Modernity is a Package

I have just started reading Leviathan 2.0, by Charles S. Maier. I could not find a Kindle edition when I was ordering the book. Here is a quote from p.5-6:

The winners were the well-organized representatives of Europeans and their American or African or Asian descendants organized into the most efficient engine of expansion and governance that the world had seen for centuries: the modern nation-state. This was a large-scale unit organized to permeate and master territory, to pursue sedentary agriculture and industrial technology, possessing complex legal systems that allowed the preservation and transmission of family and individual property, the salaried employment of large-scale private and public workforces, the rapid communication of commercial and policy decisions by electrical telegraph, the ministerial archives and records that ensured institutional memory, and ideologies of rivalry and group purpose that generated intense loyalties.
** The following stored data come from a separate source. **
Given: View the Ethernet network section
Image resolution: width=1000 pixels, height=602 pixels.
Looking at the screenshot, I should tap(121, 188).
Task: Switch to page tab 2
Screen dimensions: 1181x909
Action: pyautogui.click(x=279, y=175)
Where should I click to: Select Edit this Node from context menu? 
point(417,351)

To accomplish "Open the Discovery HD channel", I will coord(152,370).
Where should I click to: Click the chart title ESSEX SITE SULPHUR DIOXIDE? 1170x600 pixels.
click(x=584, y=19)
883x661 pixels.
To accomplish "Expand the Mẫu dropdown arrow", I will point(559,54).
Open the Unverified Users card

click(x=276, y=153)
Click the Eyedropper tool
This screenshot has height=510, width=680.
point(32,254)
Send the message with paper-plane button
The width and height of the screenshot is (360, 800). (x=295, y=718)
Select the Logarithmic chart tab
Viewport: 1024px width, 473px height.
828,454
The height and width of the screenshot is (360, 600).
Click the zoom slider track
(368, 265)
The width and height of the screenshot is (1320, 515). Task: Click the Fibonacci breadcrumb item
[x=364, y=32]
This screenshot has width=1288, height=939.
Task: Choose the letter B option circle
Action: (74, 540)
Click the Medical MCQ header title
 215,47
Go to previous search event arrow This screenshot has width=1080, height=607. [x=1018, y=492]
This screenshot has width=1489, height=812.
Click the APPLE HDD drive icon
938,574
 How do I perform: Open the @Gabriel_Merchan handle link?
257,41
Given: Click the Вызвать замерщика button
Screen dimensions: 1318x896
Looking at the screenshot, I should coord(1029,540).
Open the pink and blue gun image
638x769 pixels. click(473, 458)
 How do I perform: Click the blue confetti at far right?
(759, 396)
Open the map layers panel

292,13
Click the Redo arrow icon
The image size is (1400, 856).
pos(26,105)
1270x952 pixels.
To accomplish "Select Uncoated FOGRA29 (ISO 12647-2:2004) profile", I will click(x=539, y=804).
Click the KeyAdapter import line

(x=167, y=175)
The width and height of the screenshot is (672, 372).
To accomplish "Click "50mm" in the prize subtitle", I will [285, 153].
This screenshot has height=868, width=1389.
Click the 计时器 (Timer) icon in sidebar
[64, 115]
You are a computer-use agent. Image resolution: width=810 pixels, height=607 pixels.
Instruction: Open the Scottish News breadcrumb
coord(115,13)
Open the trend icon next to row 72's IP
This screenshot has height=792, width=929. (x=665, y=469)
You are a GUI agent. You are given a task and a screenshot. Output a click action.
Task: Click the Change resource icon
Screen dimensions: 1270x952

Reading this passage, I came up with a catch-phrase “Modernity is a package.” Libertarians see the evils of the state–wars, inefficient and harmful policies, rent-seeking–and they imagine a utopia with a minimal state or no state at all. Progressives see the evils of capitalism, and they imagine a utopia with minimal or no use of markets.

But both capitalism and the state are deeply embedded in modernity. To eliminate either is to pull the rug out from under the system that supports prosperity an innovation.

To take a less politically fraught example, consider urbanization. We know that in small villages people feel a stronger sense of community. They know one another’s names. When they meet on the street, they take time to have a conversation, whereas in a large city people hurriedly rush past one another–friends might say “Oh, hi! We should have lunch, strangers might mutter “good morning.” People look out for one another.

And yet, the overwhelming majority of people who migrate from one to the other move from small villages to large cities, not the other way around. The city offers better employment opportunities, more variety of consumption options, and more overall effervescence.

The city represents the package of modernity, both good and bad. You cannot enjoy both the pre-modern charm of the small village and the modern wonders of the city in the same place.

Daniel Sarewitz on Bubbe-Meisis

He writes

Technology keeps science honest. But for subjects that are incredibly complex, such as Alzheimer’s disease and criminal behavior, the connection between scientific knowledge and technology is tenuous and mediated by many assumptions — assumptions about how science works (mouse brains are good models for human brains); about how society works (criminal behavior is caused by brain chemistry); or about how technology works (drugs that modify brain chemistry are a good way to change criminal behavior). The assumptions become invisible parts of the way scientists design experiments, interpret data, and apply their findings. The result is ever more elaborate theories — theories that remain self-referential, and unequal to the task of finding solutions to human problems.

In a world of causal density, such theories amount to bubbe-meisis.

The article is long with many themes, enough to offend just about everyone.